**Records for the exercise**.
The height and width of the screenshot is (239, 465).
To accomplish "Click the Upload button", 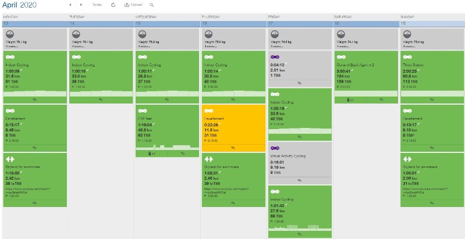I will [133, 5].
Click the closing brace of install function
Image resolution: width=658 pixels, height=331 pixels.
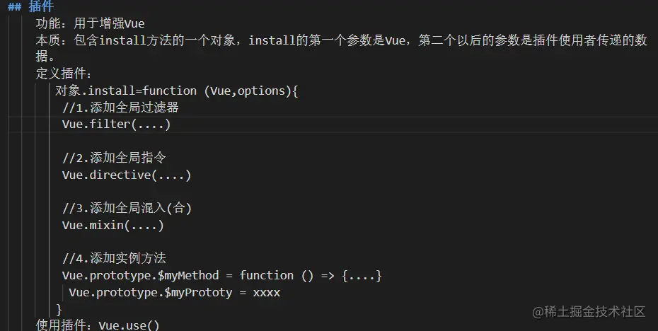(59, 309)
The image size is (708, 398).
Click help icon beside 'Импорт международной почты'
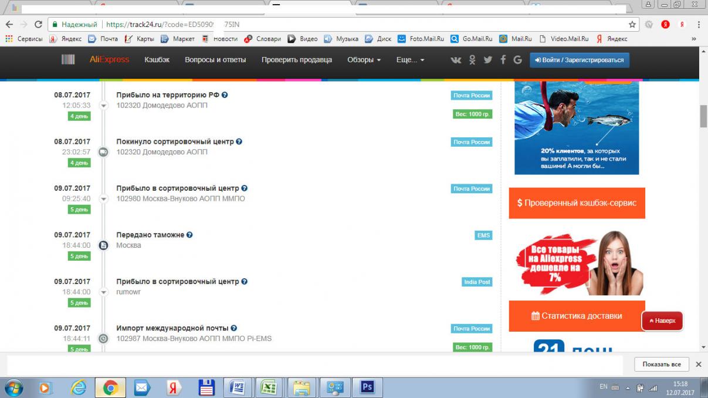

**Task to carry out**. Could you set down word for word each line from the one holding "Click the closing brace of install function" through the end of the material above, without any pictures?

**Answer section**.
Click the closing brace of install function
Image resolution: width=658 pixels, height=331 pixels.
(59, 309)
The image size is (708, 398).
Click help icon beside 'Импорт международной почты'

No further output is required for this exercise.